Nach einer Übernachtung in San Luis Obispo, laut einer Studie die Stadt mit der zufriedensten Bevölkerung in den U.S.A., besuchte ich einige Güter in der AVA Paso Robles. Dieses Anbaugebiet ist riesig, mit 7.500 ha unter Reben. Derzeit gibt es Bestrebungen, das Gebiet zu teilen, in einen westlichen und einen östlichen Teil (getrennt durch Highway 101), ich habe mich nur im östlichen bewegt.


Tablas Creek Vineyard, Paso Robles

Meinen ersten Stop legte ich bei Tablas Creek ein, einem Schwestergut von Château Beaucastel in Châteauneuf du Pape. Boden und klimatische Verhältnisse, so sagt man hier, seien denen dort sehr ähnlich. Man arbeitet nach Bio-Grundsätzen und ist mit nur 45 ha Reben ein eher kleiner Betrieb für amerikanische Verhältnisse. Das rote Portfolio hat mich eigentlich durchgehend überzeugt, nur die Preise finde ich ein wenig ambitioniert.

2009 Côtes de Tablas Blanc: 45% Viognier, 28% Rousanne, 20% Marsanne, 7% Grenache Blanc. Sehr schöne kalte Mineralik, Kalk und Apfel in der Nase. Etwas vanillige Note im Mund, Curry-Noten, sanfte Säure, gelbes Steinobst. Kommt mir etwas langweilig vor, die Nase mit der Mineralik verspricht mehr. Essenswein. $25.-, 83 Punkte.

2009 Rousanne: Die Nase erinnert mich spontan sehr an einen badischen Grauburgunder, Gewürze, Fleisch, etwas Rosine. Recht kräftige Säure im Mund, gepaart mit bräunlichen Fruchtnoten, rauchig. Nicht ganz mein Ding. $30.-, 82 Punkte.

2007 Esprit de Beaucastel Blanc: 68% Rousanne, 22% Grenache Blanc, 10% Picpoul Blanc. Hier kommen wir schon eher in meine Region. Leichte Mineralik, etwas Eisbonbon, gelber Apfel, kaltes Fleisch und weißer Pfeffer. Im Mund frisch und gleichzeitig komplex, Apfel, gelbe Steinfrucht, ganz dezenter Gerbstoff, etwas Holz, sehr körperreich. $40.-, 88 Punkte.

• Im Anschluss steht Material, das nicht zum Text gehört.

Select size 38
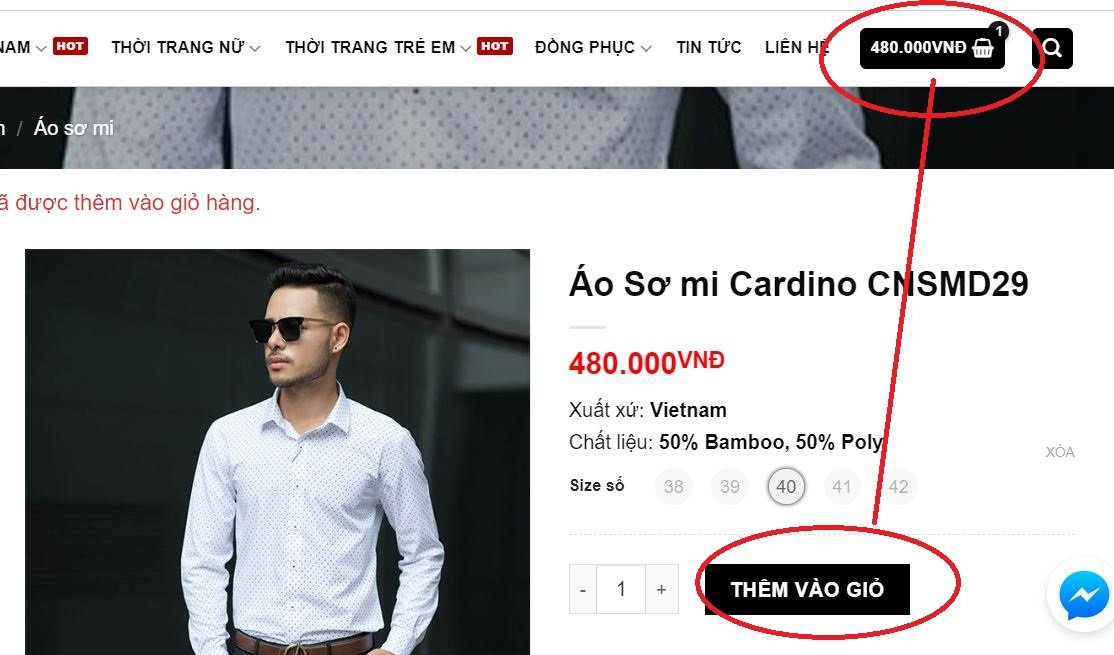This screenshot has height=655, width=1114. 674,487
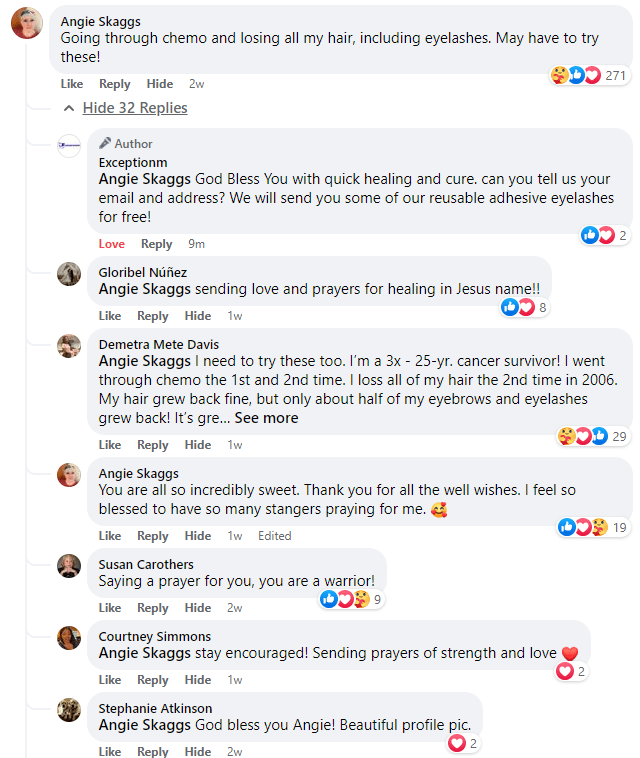Screen dimensions: 640x758
Task: Click Demetra Mete Davis's avatar
Action: click(69, 346)
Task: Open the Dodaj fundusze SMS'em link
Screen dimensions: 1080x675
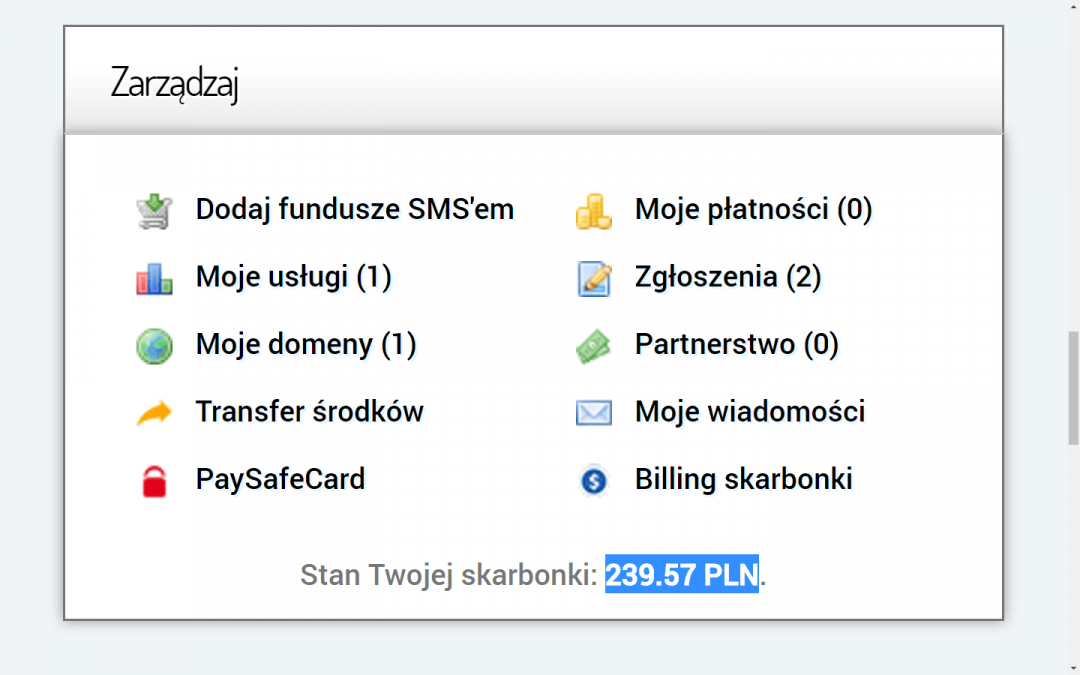Action: (355, 210)
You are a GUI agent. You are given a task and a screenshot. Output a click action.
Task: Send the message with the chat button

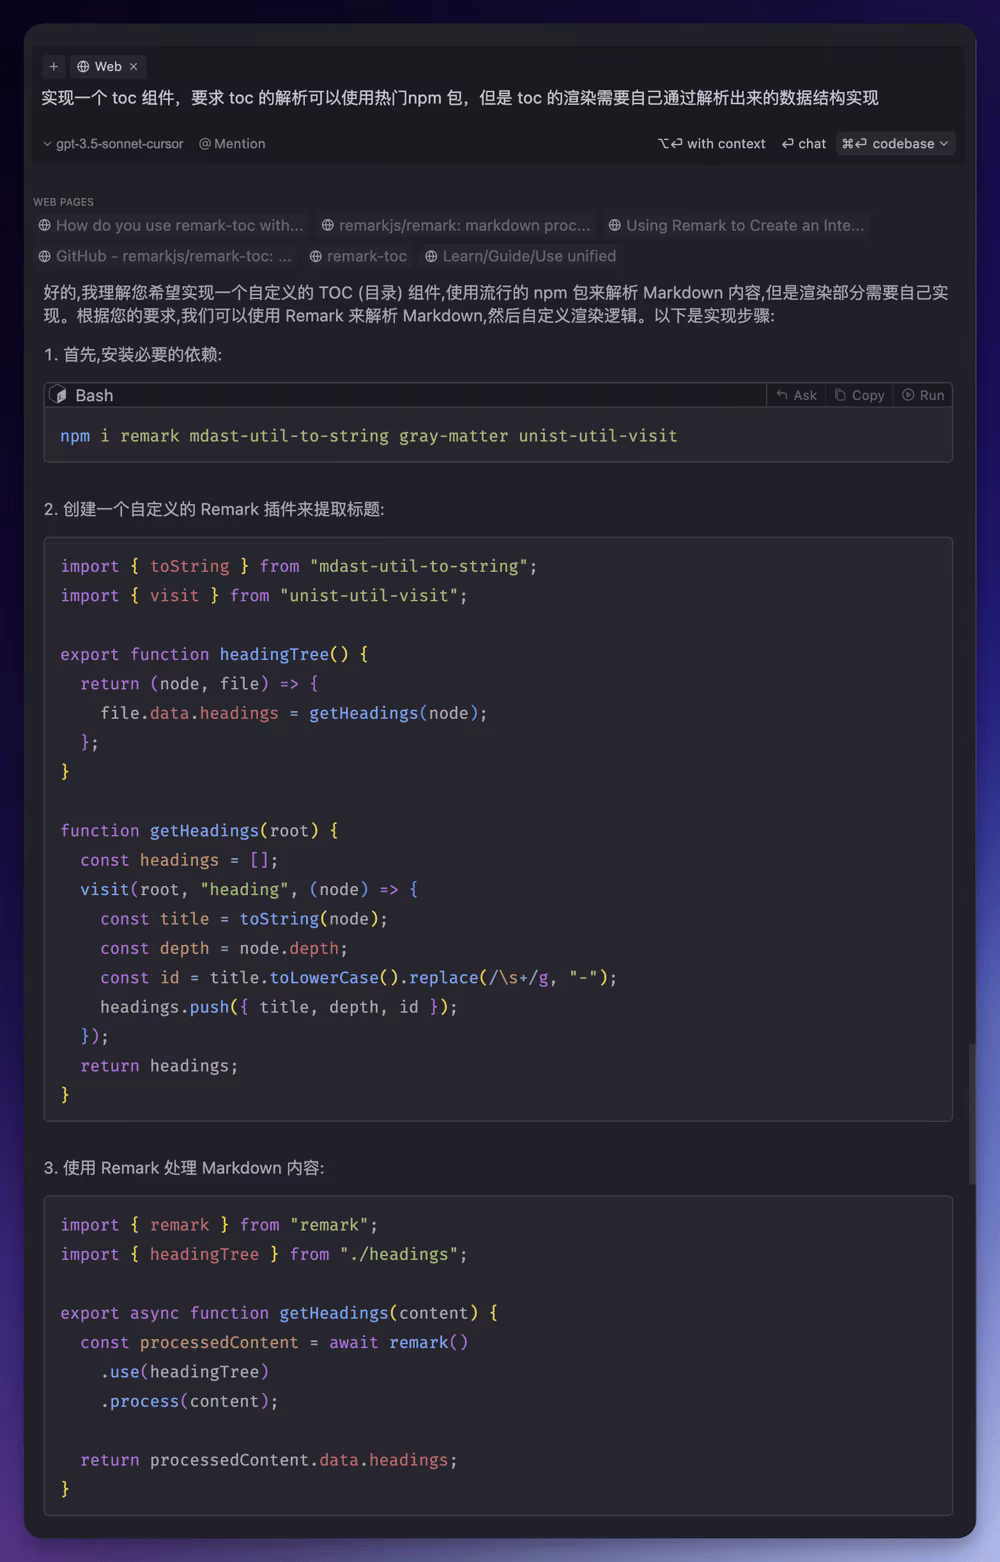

2009 Côtes de Tablas: 43% Grenache Noir, 24% Syrah, 18% Cunoise, 15% Mourvèdre. Côtes-du-Rhône-Verschnitt. Schön, frische, rotfruchtige Nase, schöne Mineralik, Andeutung von Gewürzen. Recht fruchtsüßlich, Kirsche, Gewürze, hier kann ich den CdR-Vergleich gut nachvollziehen, sehr zugänglich, obwohl erst vor vier Wochen gefüllt. $30.-, 84 Punkte.

2008 Esprit de Beaucastel: 38% Mourvèdre, 30% Grenache Noir, 26% Syrah, 6% Counoise. Dies ist nun Châteauneuf-Style. Sehr junge, fruchtige Nase, dabei schon Tiefe zeigend, würzig und etwas scharf (14,5% Alkohol). Im Mund Kirsche, sehr rund, viel Fruchtsüße und jung. Könnte etwas mehr Widerstand bieten. $50.-, möchte ich derzeit nicht bewerten.

2006 Esprit de Beaucastel: 45% Mourvèdre, 28% Grenache Noir, 22% Syrah, 5% Counoise. Viel tiefere Nase als der 2008er, Zigarrenkiste, etwas kalkig, ein paar vegetabile Anklänge. Im Mund rosinig und schöne Säure, ganz dunkle Frucht. Diesen CdP-Vergleich nimmt man dem Kellermeister ab. Beeindruckend. $50.-, 91 Punkte.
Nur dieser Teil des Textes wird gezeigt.